> _DIRECTIONS_: Once the line with "Task: Click the save to disk icon" is reached, output it and every line after it, exactly, through the end of the records below. Pictures are skipped.

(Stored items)
[Start of Attachment]

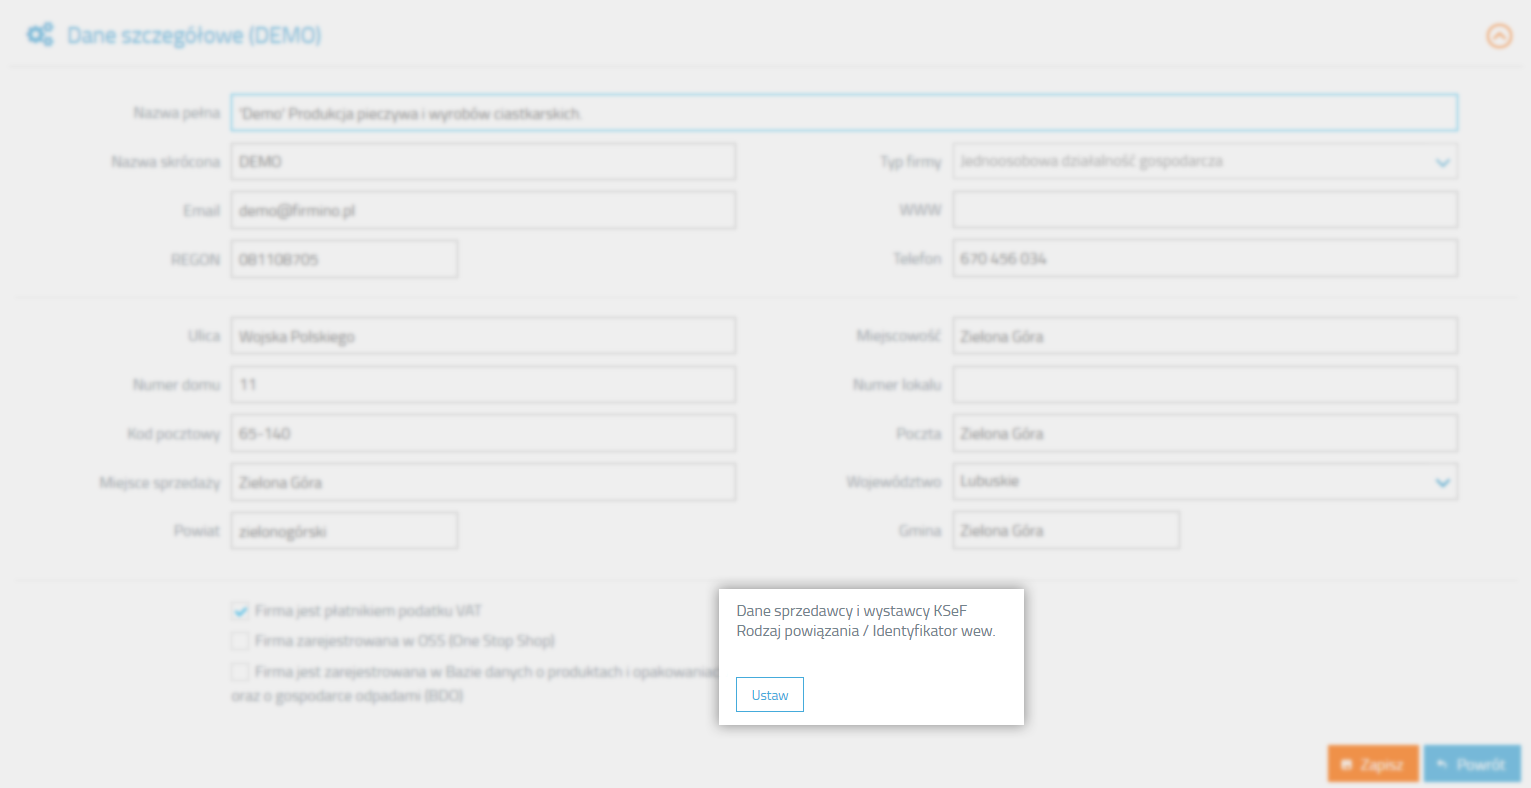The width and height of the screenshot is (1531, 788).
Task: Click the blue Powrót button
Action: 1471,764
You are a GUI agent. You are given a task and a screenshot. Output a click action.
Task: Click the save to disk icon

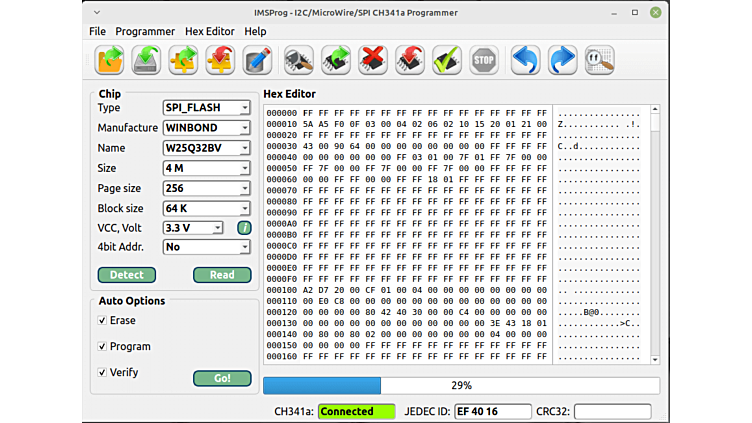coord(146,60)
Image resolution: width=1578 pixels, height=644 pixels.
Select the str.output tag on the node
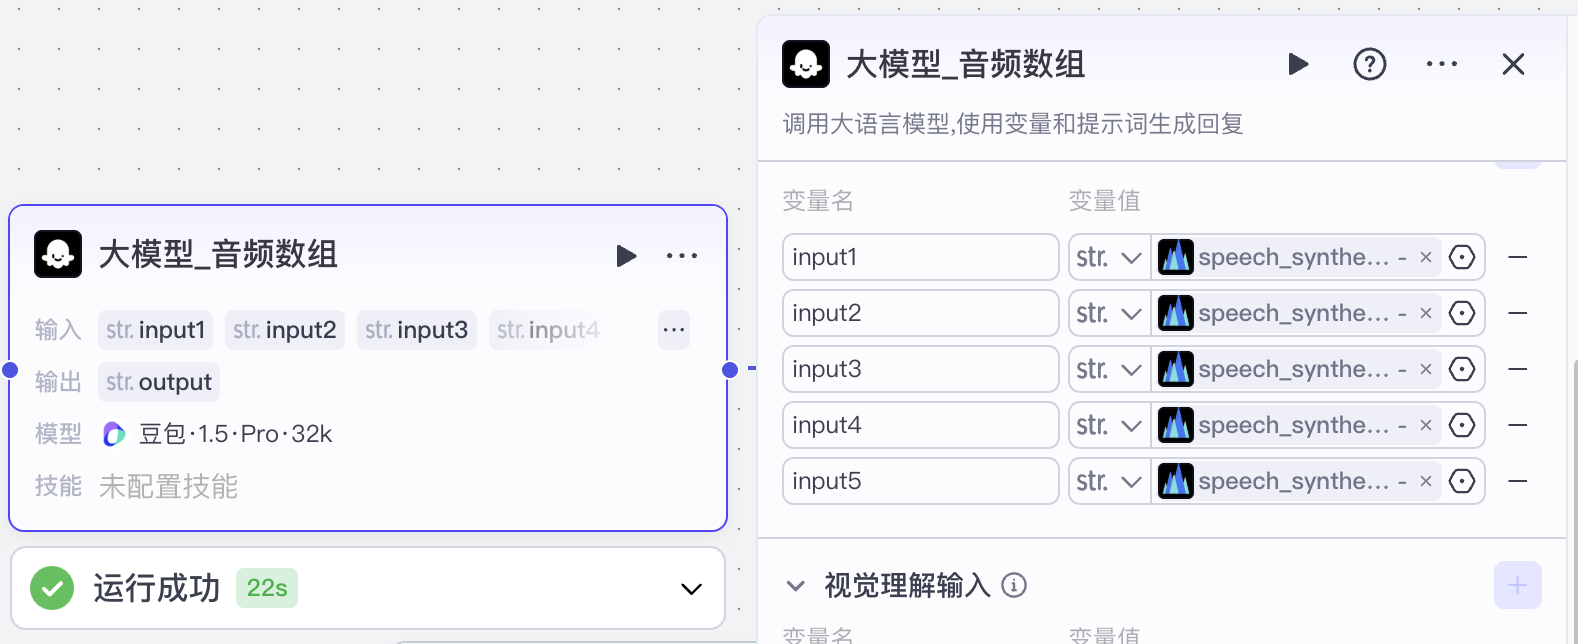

[End of Attachment]

> _OUTPUT FOR THIS TASK_:
Task: Click the save to disk icon

coord(146,60)
Image resolution: width=1578 pixels, height=644 pixels.
Select the str.output tag on the node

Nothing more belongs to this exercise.